##### Supplied text #####

See United States v. Mora, 821 F.2d at 869.  Under any standard,
Bove's legal error should constitute a "satisfactory explanation" for
the delay in sealing the Levittown tapes.

   The argument against suppression is even more compelling with
respect to the Vega Baja public telephone tapes.  Both courts below
agreed that the March 1, 1985, order was an "extension" of the earlier
order, which expired on February 17, because it covered the "same
telephones, concerned the same crimes, and targeted the same
individuals as the initial order." See Pet. App. 82a-83a, citing
United States v. Vazquez, 605 F.2d 1269, 1278 (2d Cir. cert. denied,
444 U.S. 981 (1979).  See also Pet. App. 13a-14a.  But the courts held
that the government had failed to give a satisfactory explanation for
the 12-day delay in obtaining the extension.  Yet, Title III does not
require the government to explain the hiatus between the expiration of
an order and the authorization of an extension, and it is unclear why
a second intercept order should be considered an "extension" if the
government has a satisfactory explanation for a brief hiatus following
the first order, but not an "extension" if the explanation is deemed
unsatisfactory.  Certainly, Bove cannot be faulted for failing to
anticipate that the Second Circuit would find the difficulties in
revising the Title III affidavit to be an insufficient justification
for the delay in obtaining an extension order, thereby retroactively
triggering the sealing requirement.

   The court of appeals' criticism of the government's conduct in this
case is difficult to justify where, in an earlier decision, the court
required no explanation for a 23-day hiatus between the expiration of
an order and the subsequent extension.  See United States v. Scafidi,
564 F.2d 633, 641 (2d Cir. 1977), cert. denied, 436 U.S. 903 (1978).

##### Record excerpts #####

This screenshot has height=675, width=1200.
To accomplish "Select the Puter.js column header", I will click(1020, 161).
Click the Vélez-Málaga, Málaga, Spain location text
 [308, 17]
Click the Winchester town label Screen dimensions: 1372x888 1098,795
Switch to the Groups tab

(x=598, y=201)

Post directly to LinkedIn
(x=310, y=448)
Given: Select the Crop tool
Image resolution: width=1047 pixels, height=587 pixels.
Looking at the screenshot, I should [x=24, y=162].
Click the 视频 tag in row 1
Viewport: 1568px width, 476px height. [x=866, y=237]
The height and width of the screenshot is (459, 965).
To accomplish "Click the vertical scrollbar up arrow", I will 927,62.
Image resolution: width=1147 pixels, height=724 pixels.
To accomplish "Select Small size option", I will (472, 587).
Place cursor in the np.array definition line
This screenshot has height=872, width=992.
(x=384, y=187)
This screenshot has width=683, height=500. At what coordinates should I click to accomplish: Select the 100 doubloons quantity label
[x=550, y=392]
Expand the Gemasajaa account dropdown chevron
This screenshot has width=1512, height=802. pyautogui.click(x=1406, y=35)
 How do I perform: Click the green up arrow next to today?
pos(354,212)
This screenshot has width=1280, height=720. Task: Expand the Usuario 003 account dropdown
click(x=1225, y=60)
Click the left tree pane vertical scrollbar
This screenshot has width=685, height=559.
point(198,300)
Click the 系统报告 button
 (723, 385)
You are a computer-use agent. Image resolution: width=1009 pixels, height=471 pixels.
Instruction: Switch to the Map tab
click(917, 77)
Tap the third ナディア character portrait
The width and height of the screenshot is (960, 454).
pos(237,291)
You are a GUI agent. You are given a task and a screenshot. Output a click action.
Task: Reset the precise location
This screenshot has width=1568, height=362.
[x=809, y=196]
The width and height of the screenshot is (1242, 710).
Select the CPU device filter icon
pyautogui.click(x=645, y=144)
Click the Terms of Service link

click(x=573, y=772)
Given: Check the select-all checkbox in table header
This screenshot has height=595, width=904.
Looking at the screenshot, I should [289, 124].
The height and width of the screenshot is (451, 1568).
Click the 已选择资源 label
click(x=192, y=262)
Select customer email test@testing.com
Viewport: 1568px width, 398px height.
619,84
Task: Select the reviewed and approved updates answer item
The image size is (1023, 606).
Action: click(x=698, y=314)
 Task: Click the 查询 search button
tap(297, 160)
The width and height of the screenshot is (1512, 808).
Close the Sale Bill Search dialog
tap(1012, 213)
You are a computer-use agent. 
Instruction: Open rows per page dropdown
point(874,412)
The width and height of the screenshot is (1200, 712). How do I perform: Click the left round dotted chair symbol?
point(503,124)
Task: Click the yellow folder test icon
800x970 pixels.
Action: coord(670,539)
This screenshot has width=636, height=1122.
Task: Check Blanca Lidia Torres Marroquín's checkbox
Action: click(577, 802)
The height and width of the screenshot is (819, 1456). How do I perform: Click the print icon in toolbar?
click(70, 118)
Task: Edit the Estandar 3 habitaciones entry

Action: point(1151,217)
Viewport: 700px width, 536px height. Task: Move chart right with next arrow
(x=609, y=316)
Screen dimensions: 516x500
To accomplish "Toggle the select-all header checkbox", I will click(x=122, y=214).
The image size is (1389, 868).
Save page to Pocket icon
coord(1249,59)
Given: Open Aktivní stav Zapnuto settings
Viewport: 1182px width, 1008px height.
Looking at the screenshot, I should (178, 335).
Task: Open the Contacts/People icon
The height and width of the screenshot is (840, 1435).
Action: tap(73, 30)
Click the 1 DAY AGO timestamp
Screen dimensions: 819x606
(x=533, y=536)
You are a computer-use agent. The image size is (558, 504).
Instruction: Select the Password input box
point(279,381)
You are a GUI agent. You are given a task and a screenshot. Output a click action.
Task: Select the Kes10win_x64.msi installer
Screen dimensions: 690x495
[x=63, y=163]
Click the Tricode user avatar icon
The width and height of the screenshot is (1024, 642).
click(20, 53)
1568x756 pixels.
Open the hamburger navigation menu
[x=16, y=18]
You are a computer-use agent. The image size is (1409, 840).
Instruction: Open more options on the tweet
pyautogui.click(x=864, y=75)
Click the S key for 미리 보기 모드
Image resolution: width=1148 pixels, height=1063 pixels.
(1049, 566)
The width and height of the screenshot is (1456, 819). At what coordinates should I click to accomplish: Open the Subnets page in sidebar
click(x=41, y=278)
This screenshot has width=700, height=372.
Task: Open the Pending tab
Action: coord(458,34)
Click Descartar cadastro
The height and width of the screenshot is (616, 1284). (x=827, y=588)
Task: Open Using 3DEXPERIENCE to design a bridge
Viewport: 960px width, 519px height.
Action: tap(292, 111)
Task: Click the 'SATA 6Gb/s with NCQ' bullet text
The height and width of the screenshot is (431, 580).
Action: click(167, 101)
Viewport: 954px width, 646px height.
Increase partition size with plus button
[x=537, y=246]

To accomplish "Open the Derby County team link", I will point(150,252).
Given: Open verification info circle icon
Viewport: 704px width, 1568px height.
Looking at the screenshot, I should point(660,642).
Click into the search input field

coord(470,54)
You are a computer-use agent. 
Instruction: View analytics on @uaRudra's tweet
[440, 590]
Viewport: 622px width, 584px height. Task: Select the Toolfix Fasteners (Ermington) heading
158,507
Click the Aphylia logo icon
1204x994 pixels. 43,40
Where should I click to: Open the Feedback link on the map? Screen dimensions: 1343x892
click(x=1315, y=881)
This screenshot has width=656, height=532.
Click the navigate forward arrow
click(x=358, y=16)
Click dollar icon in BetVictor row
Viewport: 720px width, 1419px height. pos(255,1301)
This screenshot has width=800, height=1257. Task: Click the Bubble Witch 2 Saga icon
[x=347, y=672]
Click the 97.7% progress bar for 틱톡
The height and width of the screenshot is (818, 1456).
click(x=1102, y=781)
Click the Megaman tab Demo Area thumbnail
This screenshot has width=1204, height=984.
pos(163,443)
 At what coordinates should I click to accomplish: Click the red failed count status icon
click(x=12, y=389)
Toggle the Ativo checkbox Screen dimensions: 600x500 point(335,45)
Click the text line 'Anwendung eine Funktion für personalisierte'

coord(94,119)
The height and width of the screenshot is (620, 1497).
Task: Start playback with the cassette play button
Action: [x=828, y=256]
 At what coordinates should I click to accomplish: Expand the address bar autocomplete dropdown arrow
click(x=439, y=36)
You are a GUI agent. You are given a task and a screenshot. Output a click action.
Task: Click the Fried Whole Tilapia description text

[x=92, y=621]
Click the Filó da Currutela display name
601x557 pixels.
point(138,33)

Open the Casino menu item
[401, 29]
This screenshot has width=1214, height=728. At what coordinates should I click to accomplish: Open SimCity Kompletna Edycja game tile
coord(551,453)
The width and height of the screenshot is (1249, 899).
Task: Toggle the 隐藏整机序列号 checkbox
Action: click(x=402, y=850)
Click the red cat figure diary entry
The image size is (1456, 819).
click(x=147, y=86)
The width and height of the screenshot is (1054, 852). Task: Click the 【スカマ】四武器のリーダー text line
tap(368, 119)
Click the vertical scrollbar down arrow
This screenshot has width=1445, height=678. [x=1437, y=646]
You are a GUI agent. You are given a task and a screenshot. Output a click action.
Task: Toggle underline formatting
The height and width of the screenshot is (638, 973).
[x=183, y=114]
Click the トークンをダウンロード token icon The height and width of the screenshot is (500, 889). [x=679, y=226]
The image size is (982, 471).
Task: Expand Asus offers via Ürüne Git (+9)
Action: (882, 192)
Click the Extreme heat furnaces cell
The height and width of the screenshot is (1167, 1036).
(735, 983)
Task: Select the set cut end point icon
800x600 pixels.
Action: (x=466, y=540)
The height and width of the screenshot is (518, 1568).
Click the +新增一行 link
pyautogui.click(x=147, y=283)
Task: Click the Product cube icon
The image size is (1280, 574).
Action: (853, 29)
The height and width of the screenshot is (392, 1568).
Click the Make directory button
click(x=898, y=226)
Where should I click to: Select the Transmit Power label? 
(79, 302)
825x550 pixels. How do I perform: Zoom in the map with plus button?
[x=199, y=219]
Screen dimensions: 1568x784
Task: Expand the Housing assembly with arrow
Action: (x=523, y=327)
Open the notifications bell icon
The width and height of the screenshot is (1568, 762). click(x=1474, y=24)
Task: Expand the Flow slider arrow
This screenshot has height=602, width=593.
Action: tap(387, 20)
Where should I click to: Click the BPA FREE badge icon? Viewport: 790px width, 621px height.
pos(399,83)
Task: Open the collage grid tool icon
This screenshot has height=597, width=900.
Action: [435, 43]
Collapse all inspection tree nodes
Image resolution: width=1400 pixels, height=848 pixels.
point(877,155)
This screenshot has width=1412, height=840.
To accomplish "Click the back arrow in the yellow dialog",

#####

§ **Set exercise A**:
List every court case the brief cites by name.
§ **Set exercise B**:
In the rows, swap "GUI agent" for "screen agent" from the line with "Click the Aphylia logo icon" up to and including the line with "[x=183, y=114]", changing nothing else. Return only those lines.

§ **Written reply A**:
United States v. Mora
United States v. Vazquez
United States v. Scafidi

§ **Written reply B**:
Click the Aphylia logo icon
1204x994 pixels. 43,40
Where should I click to: Open the Feedback link on the map? Screen dimensions: 1343x892
click(x=1315, y=881)
This screenshot has width=656, height=532.
Click the navigate forward arrow
click(x=358, y=16)
Click dollar icon in BetVictor row
Viewport: 720px width, 1419px height. pos(255,1301)
This screenshot has width=800, height=1257. Task: Click the Bubble Witch 2 Saga icon
[x=347, y=672]
Click the 97.7% progress bar for 틱톡
The height and width of the screenshot is (818, 1456).
click(x=1102, y=781)
Click the Megaman tab Demo Area thumbnail
This screenshot has width=1204, height=984.
pos(163,443)
 At what coordinates should I click to accomplish: Click the red failed count status icon
click(x=12, y=389)
Toggle the Ativo checkbox Screen dimensions: 600x500 point(335,45)
Click the text line 'Anwendung eine Funktion für personalisierte'

coord(94,119)
The height and width of the screenshot is (620, 1497).
Task: Start playback with the cassette play button
Action: [x=828, y=256]
 At what coordinates should I click to accomplish: Expand the address bar autocomplete dropdown arrow
click(x=439, y=36)
You are a screen agent. You are given a task and a screenshot. Output a click action.
Task: Click the Fried Whole Tilapia description text

[x=92, y=621]
Click the Filó da Currutela display name
601x557 pixels.
point(138,33)

Open the Casino menu item
[401, 29]
This screenshot has width=1214, height=728. At what coordinates should I click to accomplish: Open SimCity Kompletna Edycja game tile
coord(551,453)
The width and height of the screenshot is (1249, 899).
Task: Toggle the 隐藏整机序列号 checkbox
Action: click(x=402, y=850)
Click the red cat figure diary entry
The image size is (1456, 819).
click(x=147, y=86)
The width and height of the screenshot is (1054, 852). Task: Click the 【スカマ】四武器のリーダー text line
tap(368, 119)
Click the vertical scrollbar down arrow
This screenshot has width=1445, height=678. [x=1437, y=646]
You are a screen agent. You are given a task and a screenshot. Output a click action.
Task: Toggle underline formatting
The height and width of the screenshot is (638, 973).
[x=183, y=114]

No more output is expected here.